Constitution Paper PING!
Long read, but rich in education.
Surpised he didn’t also reference the Articles of Ratification of the several states also.
In June-July of 1798, the Congress passed what are known collectively as the "Alien and Sedition Acts." The Sedition Act made it illegal to publicly criticize the government or government officials. As an obvious restriction on free speech, in violation of the First Amendment, The Sedition Act was the most controversial of the Acts.
Recognizing The Alien and Sedition Acts as unconstitutional, Thomas Jefferson, then Vice-president of the United States, and James Madison assisted Kentucky and Virginia, respectively, to void The Acts within their borders. Jefferson drafted resolutions against The Acts for the Kentucky legislature. Madison likewise drafted resolutions against The Acts for the Virginia legislature. In November, the Kentucky legislature passed Jefferson's resolutions declaring the Acts void, and in December the Virginia legislature passed Madison's, declaring the Acts unconstitutional.
The states, Jefferson wrote, "have the unquestionable right to judge of [the Constitution's] infraction; and that a nullification, by [the states], of all unauthorized acts done under color of [the Constitution], is the rightful remedy."
Unfortunately the power of the States to overrule the Supreme Court ultimately lies in Ratification of Amendments — and you need 38 States. Little did anyone foresee that more than 12 states would give up their rights to the “Progressives”. For the foreseeable future, we on the Right are not going to be able to pass any Amendment which would bring back balance to the Constitution.
I would recommend an Amendment that would be a re-write of the Tenth Amendment, with specifics and some teeth....
Great reading and very educational!
Good work.
Thanks for posting.
We need to have a vigorous debate in public on this topic. Like the topic of a Constitutional Convention, there are still peaceful avenues left by which we can resolve the growing threat of the Leviathan Feral State. Moreover, the closer this debate gets to having credibility, the more it will electrify and frighten the left because both topics threaten their gravy train and their ideology, the secular Utopia.
Legal scholar Randy Barnett has been working for a number of years on amendments to the Constitution to repair some of the more glaring faults we are now suffering under.

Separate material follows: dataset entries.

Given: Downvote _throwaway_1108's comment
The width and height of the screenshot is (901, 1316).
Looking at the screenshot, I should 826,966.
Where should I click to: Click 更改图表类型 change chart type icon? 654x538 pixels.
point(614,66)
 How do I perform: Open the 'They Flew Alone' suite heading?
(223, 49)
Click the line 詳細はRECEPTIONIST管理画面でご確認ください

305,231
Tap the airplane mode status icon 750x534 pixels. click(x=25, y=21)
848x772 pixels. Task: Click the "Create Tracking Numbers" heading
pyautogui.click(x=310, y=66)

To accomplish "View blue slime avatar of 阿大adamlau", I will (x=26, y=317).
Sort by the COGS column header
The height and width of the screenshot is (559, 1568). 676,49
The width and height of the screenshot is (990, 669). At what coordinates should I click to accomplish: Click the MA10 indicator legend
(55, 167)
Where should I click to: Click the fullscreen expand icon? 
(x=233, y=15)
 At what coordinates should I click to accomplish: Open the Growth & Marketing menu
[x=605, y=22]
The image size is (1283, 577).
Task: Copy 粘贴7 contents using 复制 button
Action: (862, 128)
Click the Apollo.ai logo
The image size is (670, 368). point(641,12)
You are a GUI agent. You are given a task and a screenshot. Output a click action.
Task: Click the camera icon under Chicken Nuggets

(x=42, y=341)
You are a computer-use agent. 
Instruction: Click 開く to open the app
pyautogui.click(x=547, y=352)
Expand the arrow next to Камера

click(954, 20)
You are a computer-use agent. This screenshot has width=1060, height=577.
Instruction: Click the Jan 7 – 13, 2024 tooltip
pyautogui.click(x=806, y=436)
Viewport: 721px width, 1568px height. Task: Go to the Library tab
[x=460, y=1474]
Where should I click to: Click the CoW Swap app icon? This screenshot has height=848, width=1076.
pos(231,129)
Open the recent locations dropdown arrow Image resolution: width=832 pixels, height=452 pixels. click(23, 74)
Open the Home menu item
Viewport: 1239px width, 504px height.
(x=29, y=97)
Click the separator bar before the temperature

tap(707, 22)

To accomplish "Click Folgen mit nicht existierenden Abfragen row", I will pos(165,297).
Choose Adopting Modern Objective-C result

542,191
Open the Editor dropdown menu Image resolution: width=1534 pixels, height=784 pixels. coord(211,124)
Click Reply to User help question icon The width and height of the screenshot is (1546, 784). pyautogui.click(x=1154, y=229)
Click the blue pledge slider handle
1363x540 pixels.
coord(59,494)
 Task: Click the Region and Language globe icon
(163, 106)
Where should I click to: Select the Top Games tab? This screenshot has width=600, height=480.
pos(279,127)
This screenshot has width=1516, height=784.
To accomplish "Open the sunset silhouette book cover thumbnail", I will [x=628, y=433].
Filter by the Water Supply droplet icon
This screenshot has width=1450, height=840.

One of those proposed amendments is:
Article [of Amendment 6] — [Power of States to Check Federal Power]
Upon the identically worded resolutions of the legislatures of three quarters of the states, any law or regulation of the United States, identified with specificity, is thereby rescinded.
bttt
Anyone familiar with Davis and Lee knows about nullification. No need to read it.
The States can’t nullify because they were not a party to the original compact between citizens of the several states. The Constitution was ratified by special conventions of specially elected representatives in each state. It was not ratified by state governments.
As such, the people themselves created both the state and federal governments and delegated power and authority to them in their respective constitutions, reserving certain rights to themselves FROM government. As such, only the people can dissolve or alter that delegation of authority. I don’t see how the state has been delegated the power of nullification by the people. Where does it say that in any constitution - or is it an expansion of power beyond that specifically delegated?